Autolycus was an ion-mobility spectrometer (IMS). This is an early technique of extreme sensitivity and was a major technique for the initial detection of an unseen submarine.

An IMS measures how fast a given ion moves in a uniform electric field through a given atmosphere. The spectrometer separates ions by shape and charge, so that different species arrive at the detector at different times. Typically this is used to produce a mobility profile characterising the sample. For Autolycus, a boxcar integrator sampled the times for known markers within diesel exhaust. Display to the operator was on a continuous paper printout.

The Autolycus technique was developed and first tested during the Second World War on warships. After the war, the Mk. II version became light enough for airborne use. Fast-moving aircraft were better able to locate submarines by travelling in search patterns.

Early Mk II versions of Autolycus suffered from calibration difficulties in high humidity and stopped working altogether in rain. These problems were reduced in the Mk. III version. This also had better time discrimination, giving better position fixes. On the Shackleton the air scoop for the system was located on the port side of the aircraft nose.

=== Search patterns ===
As Autolycus detected fumes from the submarine, rather than sound emanating from the hull, it could detect the passage of a submarine for some time after it had passed. This aided searching, as it did not need to pass directly overhead. A zig-zag search pattern was flown, passing at right-angles over the likely direction of submarine movements. When an exhaust plume was detected, the aircraft would begin to fly a tracking pattern of progressively shorter zig-zags.

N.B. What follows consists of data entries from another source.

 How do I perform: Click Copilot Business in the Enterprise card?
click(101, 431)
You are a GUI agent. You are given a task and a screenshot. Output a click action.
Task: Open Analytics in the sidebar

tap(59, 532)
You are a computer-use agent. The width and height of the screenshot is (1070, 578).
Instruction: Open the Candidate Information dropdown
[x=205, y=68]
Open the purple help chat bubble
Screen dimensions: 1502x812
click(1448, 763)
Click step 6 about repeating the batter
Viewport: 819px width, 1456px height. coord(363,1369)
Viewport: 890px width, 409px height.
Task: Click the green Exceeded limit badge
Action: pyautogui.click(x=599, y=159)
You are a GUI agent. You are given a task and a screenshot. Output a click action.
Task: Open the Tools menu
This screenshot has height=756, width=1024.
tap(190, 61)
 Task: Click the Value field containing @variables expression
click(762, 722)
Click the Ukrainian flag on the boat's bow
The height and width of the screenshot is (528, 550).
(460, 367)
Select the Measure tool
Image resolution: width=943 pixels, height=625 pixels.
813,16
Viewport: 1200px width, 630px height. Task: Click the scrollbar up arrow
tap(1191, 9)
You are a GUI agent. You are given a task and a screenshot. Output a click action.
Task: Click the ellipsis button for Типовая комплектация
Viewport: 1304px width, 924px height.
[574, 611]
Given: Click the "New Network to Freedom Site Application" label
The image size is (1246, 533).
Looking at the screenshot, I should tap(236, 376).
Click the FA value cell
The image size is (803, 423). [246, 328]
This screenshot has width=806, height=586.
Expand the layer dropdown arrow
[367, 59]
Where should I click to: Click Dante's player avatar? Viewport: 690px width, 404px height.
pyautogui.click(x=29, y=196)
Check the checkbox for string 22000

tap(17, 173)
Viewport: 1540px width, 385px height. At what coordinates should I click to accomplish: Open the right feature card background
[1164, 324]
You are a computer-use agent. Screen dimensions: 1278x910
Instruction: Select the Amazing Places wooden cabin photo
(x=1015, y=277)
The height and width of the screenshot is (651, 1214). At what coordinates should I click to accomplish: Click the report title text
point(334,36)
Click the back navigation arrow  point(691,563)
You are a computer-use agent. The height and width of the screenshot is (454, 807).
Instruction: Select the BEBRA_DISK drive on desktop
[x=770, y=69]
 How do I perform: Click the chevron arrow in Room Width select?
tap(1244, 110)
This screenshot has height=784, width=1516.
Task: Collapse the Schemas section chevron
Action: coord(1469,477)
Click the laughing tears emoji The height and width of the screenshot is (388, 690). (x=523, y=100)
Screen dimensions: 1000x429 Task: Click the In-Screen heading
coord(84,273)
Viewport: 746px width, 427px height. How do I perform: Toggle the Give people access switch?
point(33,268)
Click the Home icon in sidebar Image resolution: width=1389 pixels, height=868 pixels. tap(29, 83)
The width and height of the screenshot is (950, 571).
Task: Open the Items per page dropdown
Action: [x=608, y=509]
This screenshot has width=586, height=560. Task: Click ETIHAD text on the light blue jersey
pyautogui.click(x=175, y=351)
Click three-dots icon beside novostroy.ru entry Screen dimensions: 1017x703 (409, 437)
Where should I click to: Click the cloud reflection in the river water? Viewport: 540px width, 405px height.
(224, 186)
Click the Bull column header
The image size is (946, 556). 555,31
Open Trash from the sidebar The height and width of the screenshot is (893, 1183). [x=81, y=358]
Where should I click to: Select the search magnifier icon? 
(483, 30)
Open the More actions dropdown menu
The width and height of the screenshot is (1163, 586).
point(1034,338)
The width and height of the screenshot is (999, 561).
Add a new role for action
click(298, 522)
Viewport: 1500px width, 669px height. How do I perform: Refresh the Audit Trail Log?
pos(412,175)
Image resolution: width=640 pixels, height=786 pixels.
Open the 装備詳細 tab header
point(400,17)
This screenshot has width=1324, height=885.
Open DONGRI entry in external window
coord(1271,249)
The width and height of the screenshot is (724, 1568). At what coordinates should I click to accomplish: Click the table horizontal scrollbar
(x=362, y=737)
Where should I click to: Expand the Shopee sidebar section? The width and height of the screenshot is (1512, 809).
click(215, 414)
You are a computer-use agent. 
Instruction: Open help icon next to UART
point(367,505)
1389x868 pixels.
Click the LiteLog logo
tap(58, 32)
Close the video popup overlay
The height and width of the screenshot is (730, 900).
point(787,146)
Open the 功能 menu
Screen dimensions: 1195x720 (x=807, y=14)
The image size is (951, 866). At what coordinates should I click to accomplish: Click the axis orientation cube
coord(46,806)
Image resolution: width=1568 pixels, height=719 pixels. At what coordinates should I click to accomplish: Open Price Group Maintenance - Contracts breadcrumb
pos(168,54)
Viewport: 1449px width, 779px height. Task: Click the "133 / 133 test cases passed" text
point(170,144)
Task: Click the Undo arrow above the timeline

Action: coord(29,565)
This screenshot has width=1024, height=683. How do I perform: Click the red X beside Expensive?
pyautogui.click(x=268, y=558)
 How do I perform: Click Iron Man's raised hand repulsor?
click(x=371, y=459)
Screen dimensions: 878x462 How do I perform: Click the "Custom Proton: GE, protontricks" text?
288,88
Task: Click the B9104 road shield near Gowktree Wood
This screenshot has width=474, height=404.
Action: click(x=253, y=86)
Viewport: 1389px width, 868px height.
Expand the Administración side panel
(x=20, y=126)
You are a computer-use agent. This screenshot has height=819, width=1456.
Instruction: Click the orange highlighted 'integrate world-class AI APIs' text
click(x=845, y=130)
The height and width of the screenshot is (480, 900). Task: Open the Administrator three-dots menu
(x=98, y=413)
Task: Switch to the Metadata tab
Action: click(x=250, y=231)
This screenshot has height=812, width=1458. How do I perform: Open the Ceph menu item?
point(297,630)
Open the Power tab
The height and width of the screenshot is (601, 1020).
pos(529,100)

Each crossing of the plume trail would be plotted, giving a map plot of the submarine's likely track. As the track was narrowed down, the aircraft would switch sensors to a more precise method, such as centimetric radar or dropping sonobuoys before potentially closing for an attack.

== Withdrawal ==
Autolycus was withdrawn for a number of reasons. The most immediate one was the withdrawal of the Shackleton carrier aircraft and their replacement with the Nimrod MR1. Nimrod was fitted with Autolycus, but this legacy equipment was no longer considered to be a first-line technique and so it was not integrated into the new tactical display system, based on an Elliott 920 digital computer.

The Nimrod was equipped with a Magnetic Anomaly Detector (MAD) tail boom. MAD was considered to be more capable than the Autolycus approach and could also detect submerged submarines operating without diesels or the increasing threat from nuclear submarines. MAD had not been successfully fitted to the Shackleton, possibly because of interference problems from the piston engines and their ignition system.

Although the main submarine threat at the time of Autolycus' withdrawal was still the Soviet diesel-engine Golf and Juliett class submarines, increasing numbers of the nuclear-powered Hotel and Echo II were in service in this region. As these did not need to snorkel and did not produce diesel exhaust they were effectively undetectable by either the Shackleton's Autolycus or its ASV Mk 13 radar.

One of the cited limitations for Autolycus was a lack of discrimination between submarine exhaust, trawlers and on-shore sources. In practice this does not appear to have been a major limitation as it was used for initial detection, not identification or tracking.